A hybrid method of peridynamic differential operator-based Eulerian particle method-immersed boundary method for fluid-structure interaction

This paper proposes a non-local Eulerian particle method coupling with immersed boundary method (IBM) for fluid-structure interaction (FSI) problems. In the Eulerian particle method, the partial differential forms of governing equations are transformed into integral forms using peridynamic differential operator (PDDO). Symmetric particle distribution is applied in the Eulerian particle method, enhancing the efficiency and stability of the algorithm. By introducing the IBM framework into the original Eulerian particle method, we can obtain a new coupling method, which could solve problems with moving bodies inside fluid and extend the applicability of the Eulerian particle method. The numerical procedure of the proposed hybrid method is detailed.
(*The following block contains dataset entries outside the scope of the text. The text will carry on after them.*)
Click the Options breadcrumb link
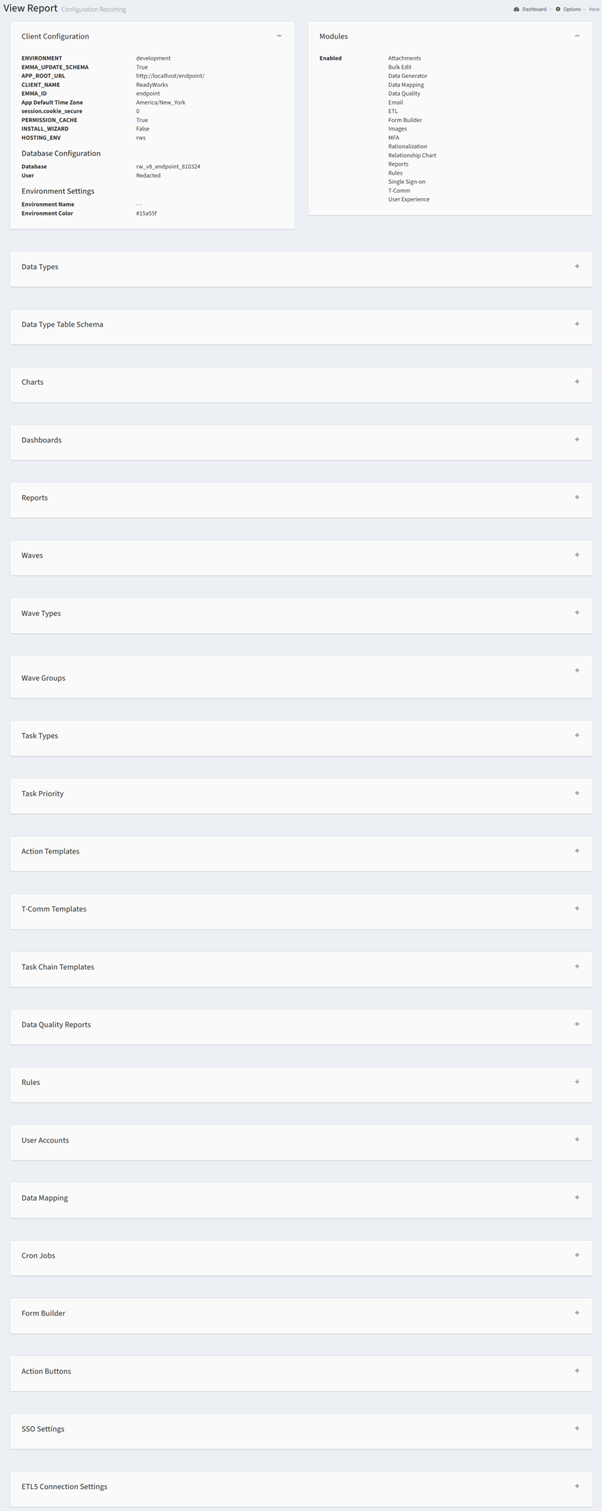Screen dimensions: 602x1511 pos(572,9)
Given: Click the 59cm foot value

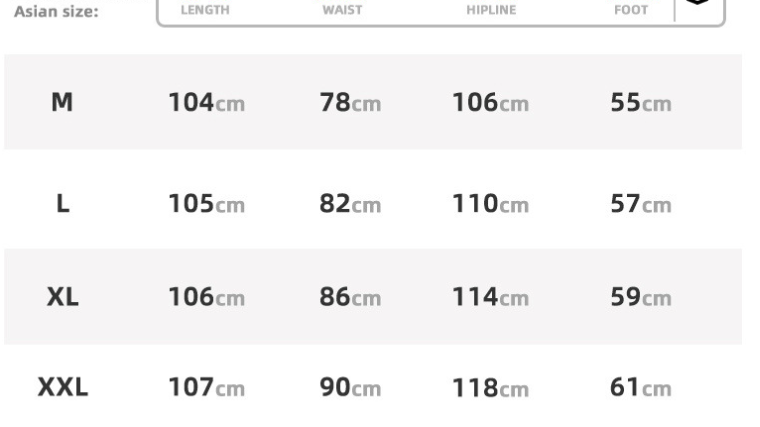Looking at the screenshot, I should [640, 297].

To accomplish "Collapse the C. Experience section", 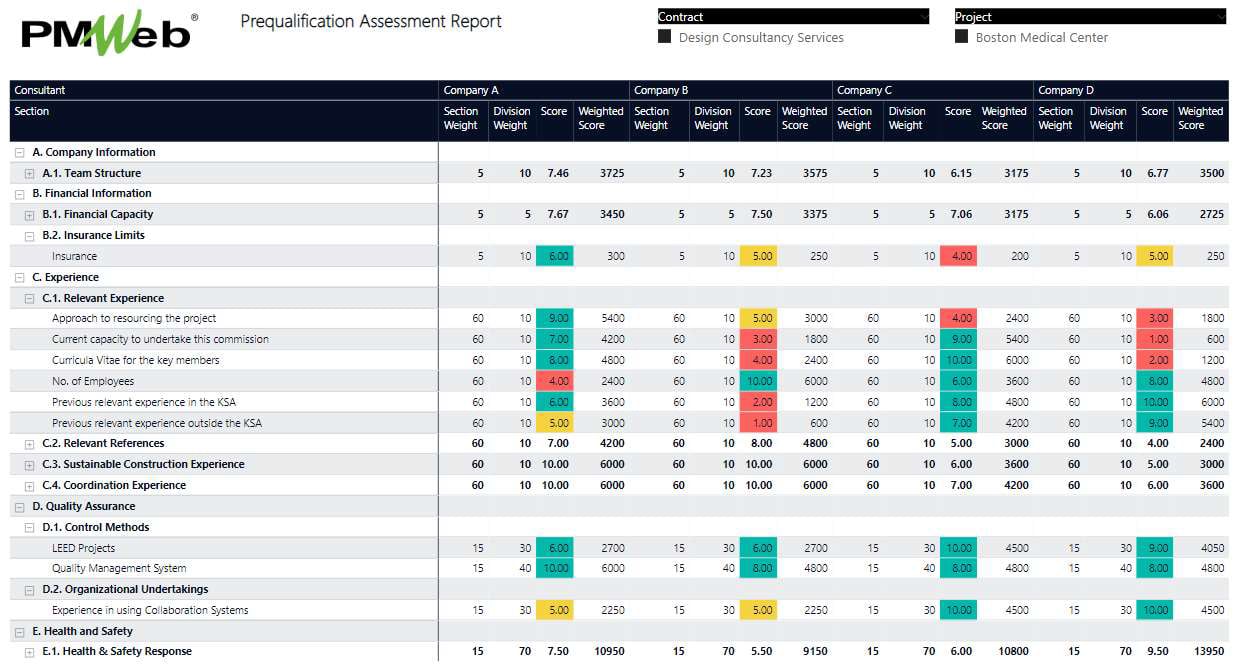I will click(18, 277).
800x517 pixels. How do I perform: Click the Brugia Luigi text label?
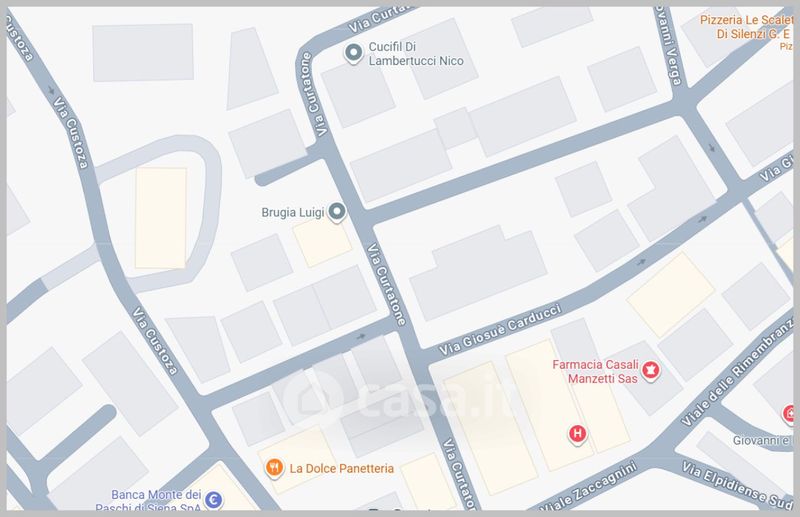(293, 212)
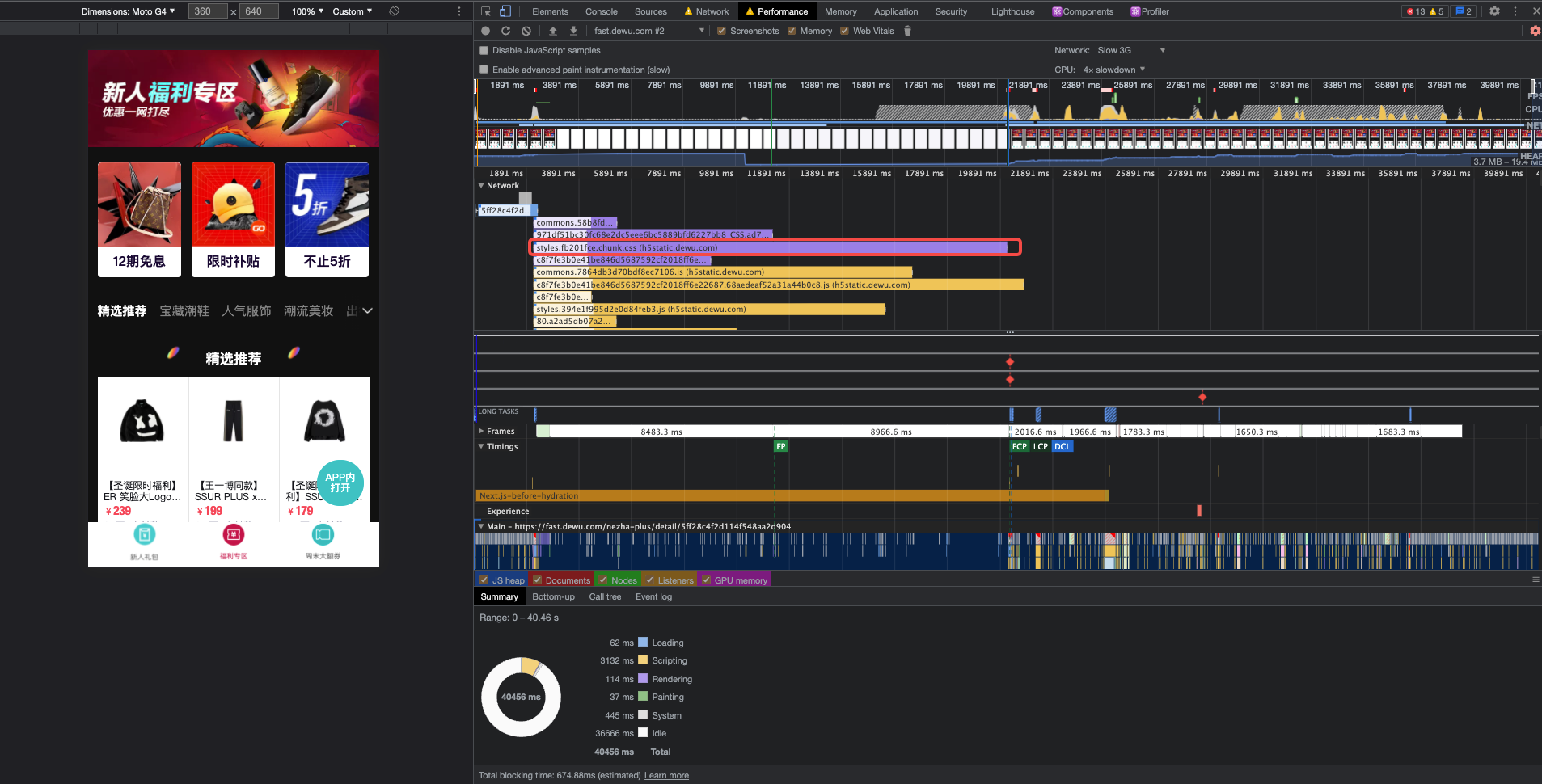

The proposed method is then applied to three benchmark problems: 2D flow around a steady rectangle/moving square and an impulsively started rigid plate inside a rectangular box filled with water. The results capture the flow characteristics of these problems, showing the proposed method's stability and accuracy.

Automated summary

This paper presents a non-local Eulerian particle method coupled with an immersed boundary method for fluid-structure interaction problems. The Eulerian particle method transforms the partial differential equations into integral forms using peridynamic differential operator. Symmetric particle distribution is applied to enhance the efficiency and stability of the algorithm. By introducing the immersed boundary method into the original Eulerian particle method, a new coupling method is obtained that can solve problems with moving bodies inside fluid. The proposed method is applied to three benchmark problems, demonstrating its stability and accuracy.